Mount options as reported by /proc/mounts are:
rw,noatime,rsize=3D4096,wsize=3D4096,intr,soft,noac,tcp

I'm pretty sure the default here is async, as I had sync on there
earlier and it actually caused a noticeable drop in performance.

What I'm wondering is if the default bdflush settings are putting a hard
cap on how much data can be write-cached, forcing the system to block
writes too early.  With 512MB of RAM, say half available as write-cache,
even at the rate of 5MB/sec, we should be able to run for almost a
minute with complete disk starvation before things start to wedge.  And
since this doesn't look like complete starvation at all (graphs show
I/O's are completing the whole time), it should last even longer.

If anyone has any ideas on what to tweak in bdflush, it seems that there
*is* some pattern in the spikes, with them occurring at 11:25pm and
12:00am every day for at least the last 3 days.

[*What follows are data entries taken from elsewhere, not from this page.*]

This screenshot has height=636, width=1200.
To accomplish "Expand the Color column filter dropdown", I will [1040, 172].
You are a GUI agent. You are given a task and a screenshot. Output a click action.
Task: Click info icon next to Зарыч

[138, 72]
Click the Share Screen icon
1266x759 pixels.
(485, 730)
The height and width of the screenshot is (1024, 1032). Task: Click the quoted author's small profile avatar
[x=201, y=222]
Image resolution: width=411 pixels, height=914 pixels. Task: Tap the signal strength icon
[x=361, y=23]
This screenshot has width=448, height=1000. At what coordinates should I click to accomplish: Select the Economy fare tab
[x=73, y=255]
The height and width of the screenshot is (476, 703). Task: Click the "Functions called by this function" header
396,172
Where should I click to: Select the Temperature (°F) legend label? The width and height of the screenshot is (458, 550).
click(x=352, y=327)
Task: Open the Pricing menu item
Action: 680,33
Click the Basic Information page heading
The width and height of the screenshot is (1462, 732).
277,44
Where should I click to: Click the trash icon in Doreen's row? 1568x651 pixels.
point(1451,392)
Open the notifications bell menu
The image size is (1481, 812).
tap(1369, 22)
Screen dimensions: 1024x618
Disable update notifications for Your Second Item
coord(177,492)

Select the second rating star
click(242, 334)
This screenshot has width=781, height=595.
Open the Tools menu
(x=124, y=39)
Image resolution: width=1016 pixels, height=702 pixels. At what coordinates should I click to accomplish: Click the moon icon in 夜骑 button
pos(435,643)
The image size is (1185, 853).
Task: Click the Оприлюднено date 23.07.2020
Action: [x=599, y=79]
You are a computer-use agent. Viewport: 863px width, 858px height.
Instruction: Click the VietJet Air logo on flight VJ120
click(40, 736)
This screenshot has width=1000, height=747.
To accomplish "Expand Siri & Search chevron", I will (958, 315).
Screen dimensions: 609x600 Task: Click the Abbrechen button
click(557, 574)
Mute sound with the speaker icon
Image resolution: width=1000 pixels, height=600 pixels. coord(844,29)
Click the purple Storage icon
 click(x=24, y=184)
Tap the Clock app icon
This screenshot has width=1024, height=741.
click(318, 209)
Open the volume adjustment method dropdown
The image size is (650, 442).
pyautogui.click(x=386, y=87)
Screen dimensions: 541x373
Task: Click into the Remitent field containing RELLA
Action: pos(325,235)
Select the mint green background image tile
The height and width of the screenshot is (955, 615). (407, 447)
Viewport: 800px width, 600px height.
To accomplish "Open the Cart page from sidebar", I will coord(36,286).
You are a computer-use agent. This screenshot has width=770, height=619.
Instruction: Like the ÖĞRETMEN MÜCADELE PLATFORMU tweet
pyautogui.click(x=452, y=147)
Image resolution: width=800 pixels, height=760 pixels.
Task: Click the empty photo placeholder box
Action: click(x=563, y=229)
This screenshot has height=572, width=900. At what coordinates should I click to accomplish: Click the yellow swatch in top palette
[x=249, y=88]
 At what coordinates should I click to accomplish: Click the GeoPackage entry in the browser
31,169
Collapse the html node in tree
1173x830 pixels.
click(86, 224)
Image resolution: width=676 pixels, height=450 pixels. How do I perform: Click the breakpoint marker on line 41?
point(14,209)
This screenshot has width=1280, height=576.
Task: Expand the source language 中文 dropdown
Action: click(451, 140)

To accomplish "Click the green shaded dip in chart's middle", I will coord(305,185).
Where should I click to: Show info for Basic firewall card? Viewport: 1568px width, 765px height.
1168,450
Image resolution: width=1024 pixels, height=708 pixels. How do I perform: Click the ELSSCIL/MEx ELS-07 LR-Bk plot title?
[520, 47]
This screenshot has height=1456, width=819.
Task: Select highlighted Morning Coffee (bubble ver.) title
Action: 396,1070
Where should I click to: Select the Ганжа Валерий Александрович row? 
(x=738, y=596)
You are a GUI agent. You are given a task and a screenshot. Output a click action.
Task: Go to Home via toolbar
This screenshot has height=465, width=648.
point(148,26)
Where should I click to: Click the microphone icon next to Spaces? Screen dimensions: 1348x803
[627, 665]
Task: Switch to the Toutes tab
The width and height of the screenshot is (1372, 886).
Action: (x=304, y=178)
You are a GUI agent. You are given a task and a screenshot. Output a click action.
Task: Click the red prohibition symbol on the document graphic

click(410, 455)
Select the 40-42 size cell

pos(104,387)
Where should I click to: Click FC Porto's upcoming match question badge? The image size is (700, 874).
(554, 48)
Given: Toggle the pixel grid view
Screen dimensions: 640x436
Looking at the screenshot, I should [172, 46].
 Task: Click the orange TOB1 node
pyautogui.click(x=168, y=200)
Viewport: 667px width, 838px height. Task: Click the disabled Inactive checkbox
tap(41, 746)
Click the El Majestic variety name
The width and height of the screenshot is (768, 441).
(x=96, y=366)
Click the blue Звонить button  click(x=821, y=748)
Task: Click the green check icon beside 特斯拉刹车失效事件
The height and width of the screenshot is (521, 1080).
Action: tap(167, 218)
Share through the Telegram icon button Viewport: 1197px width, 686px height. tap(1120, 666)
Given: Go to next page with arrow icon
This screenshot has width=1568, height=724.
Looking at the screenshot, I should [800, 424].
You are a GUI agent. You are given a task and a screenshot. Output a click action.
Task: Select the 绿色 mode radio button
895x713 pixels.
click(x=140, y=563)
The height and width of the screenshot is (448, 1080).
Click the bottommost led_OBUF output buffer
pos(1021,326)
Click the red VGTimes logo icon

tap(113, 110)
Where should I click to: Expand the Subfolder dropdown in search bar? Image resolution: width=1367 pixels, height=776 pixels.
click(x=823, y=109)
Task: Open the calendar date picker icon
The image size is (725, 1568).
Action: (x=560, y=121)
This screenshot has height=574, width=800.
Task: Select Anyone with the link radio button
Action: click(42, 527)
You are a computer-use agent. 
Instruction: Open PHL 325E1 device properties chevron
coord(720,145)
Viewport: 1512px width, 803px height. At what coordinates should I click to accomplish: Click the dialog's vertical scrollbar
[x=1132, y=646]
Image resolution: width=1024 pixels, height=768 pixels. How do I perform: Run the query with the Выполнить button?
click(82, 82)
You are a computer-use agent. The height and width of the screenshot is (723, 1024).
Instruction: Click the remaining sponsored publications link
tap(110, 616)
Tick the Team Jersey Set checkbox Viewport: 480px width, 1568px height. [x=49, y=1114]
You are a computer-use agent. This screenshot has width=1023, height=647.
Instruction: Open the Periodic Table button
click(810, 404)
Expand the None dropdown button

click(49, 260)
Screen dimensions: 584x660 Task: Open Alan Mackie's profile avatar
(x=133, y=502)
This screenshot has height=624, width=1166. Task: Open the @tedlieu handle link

Philippe Gramouli=E9 said:
> Is there anything that prevent you from running a 2.4.25 kernel ?

It's a production machine with those 60+ virtual machines running on it,
so the only opportunity I have to change anything of this sort is during
our quarterly downtime, the next one being early April.

Williamson, Jay (John G) said:
> Hi. I have no experience with your particular setup but have had
> similar problems when our clients were running a pre-2.4.20 kernel and
> using UDP for the NFS mounts. If that fits your client setup then try
> either upgrading the kernel or switching to TCP.

We're using TCP, as it also had performance advantages in our early
tests.

David Dougall said:
> My experience is that ext3 is dreadfully slow and RAID5 is dreadfully
> slow.  These 2 combined can cause significant problems.  The
> suggestions that have come from the list before are to change to
> RAID10 and use another filesystem such as reiserfs or xfs.  I saw
> significant speedup moving away from ext3.

The NAS itself is using reiserfs, only the virtual machines are using
ext3.  The question there is what kind of read/write load differences
one might have between the two.  Certainly there's a possibility that
the journaling writes have something to do with it, but I wouldn't think
they would cluster to the degree things seem to be.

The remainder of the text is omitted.